Page extract:
━━━━━━━━━━━━━━━━━━━━

So why risk it? Why cant people just get it through their thick skulls that they if they are going to drink they don’t need to drive? Let’s repeat! If YOU are going to drink….please don’t drive! Please! Not for you, but because by doing so you put others in this world unnecessarily at risk. You could kill someone’s child. You could hurt yourself, take away a parent – and be left to with an immense amount of guilt for making a bad decision. And, it is not a bad decision that takes much thought either. This one is pretty dang easy and simple to understand. Drinking and driving are two things that NEVER, in any situation – go well together.

Since the onset of MADD and SADD and other anti-drinking and driving agencies – drinking and driving awareness has been raised. Between 1991 and 2009, statistics show that drinking and driving arrests, accidents, and fatalities have decreased by as much as 44%. Of course, this also has a lot to do with the fact that laws have been made more stringent for offenders and enforcement is in full force. Most local law enforcement agencies have task forces designed to catch drunk drivers, and roadblocks across the United States and abroad to find drunk drivers have now become the norm.

But still, in 2009, around 34,000 DIED in drunken driving accidents. That’s 34,000 people that could be alive today if one person had decided not to get behind the wheel after drinking. That is 34,000 unnecessary and illegal deaths that were the result of a person’s ego thinking they were sober enough to operate a motor vehicle. It’s one thing if you want to kill yourself or compromise your own life, but to make that decision for another person is truly incorrigible!

Consider this for a minute. A criminal shop lifts. They may shop life time and time again. Another type of criminal robs people cars or causes property damage. Then, of course, there are the maladies of criminals who abide or injure other people. Now, do you consider you or any of your friends a criminal? You would never dare shop lift, right? Because it’s against the law and because it’s immoral? You wouldn’t beat up your girl/boyfriend. You wouldn’t break into a neighbor’s home and steal their television. But getting behind the wheel of a vehicle after you have been drinking, makes you no better than the other people in this world who are criminals. You know you are breaking the law before you even turn on the ignition. But you do it anyway. The question is it ego or stupidity that makes the choice?

While around half of all drinking and driving arrests are made on people that have committed the crime once before, the other half are newbie’s. And around 97% of those newbies admit to have been intoxicated behind the wheel before. Perhaps the punishments are not stringent enough, or the legal system has let down on their preparedness to keep the population safe. Maybe if people who were caught behind the wheel with alcohol on their breath should have their licenses taken away forever. Would that be the answer? What about mandatory jail time with no no-low defenses? Would the fear of 5 years in a prison cell drive home the message that drinking and driving don’t mix?

━━━━━━━━━━━━━━━━━━━━

Data supplied:
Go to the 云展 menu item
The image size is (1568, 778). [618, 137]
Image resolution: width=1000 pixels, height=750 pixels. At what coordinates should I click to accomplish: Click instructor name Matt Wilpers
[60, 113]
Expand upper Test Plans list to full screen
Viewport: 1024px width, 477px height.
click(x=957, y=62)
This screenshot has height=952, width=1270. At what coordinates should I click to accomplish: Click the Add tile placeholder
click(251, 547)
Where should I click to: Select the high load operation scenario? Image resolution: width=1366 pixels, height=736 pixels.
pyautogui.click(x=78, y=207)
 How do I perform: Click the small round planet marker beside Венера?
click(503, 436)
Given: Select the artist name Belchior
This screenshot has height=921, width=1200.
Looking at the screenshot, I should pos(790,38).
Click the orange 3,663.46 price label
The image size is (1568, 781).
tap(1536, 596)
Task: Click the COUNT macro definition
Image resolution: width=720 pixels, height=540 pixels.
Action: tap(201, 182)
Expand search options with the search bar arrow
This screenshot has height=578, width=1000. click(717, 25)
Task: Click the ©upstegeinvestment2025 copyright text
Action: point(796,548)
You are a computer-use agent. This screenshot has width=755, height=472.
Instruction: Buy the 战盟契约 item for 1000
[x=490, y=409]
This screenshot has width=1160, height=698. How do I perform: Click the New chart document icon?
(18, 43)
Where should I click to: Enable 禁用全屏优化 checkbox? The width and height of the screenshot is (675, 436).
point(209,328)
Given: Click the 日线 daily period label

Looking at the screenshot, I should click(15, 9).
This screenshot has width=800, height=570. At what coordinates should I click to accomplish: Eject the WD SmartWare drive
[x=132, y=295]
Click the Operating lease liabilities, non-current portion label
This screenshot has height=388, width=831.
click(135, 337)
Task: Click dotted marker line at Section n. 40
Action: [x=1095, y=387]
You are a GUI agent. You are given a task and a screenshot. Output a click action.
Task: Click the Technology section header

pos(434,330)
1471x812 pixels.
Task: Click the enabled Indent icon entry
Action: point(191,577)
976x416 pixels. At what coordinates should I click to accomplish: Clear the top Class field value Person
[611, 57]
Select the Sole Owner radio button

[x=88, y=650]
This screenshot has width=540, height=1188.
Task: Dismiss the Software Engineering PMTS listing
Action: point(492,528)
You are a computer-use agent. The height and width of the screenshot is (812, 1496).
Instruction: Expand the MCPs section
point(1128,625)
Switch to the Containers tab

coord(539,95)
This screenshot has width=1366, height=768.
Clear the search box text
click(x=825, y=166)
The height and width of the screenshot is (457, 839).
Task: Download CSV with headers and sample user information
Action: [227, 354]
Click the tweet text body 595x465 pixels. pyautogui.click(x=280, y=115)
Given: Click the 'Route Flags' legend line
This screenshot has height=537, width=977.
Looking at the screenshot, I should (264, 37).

━━━━━━━━━━━━━━━━━━━━

Your instructions:
Decide whether each statement agrees with the passage on drunk driving. Answer yes or no for each, and quote the words of the passage that settle it.
(a) From 1991 to 2009, drinking and driving arrests, accidents, and fatalities fell by as much as 44%.
(b) Around 44,000 people died in drunken driving accidents in 2009.
(c) About three-quarters of drinking and driving arrests involve people who had committed the crime before.
The items are not used in this exercise.

Problem solution:
(a) Yes: "Between 1991 and 2009, statistics show that drinking and driving arrests, accidents, and fatalities have decreased by as much as 44%."
(b) No: "in 2009, around 34,000 DIED in drunken driving accidents."
(c) No: "around half of all drinking and driving arrests are made on people that have committed the crime once before."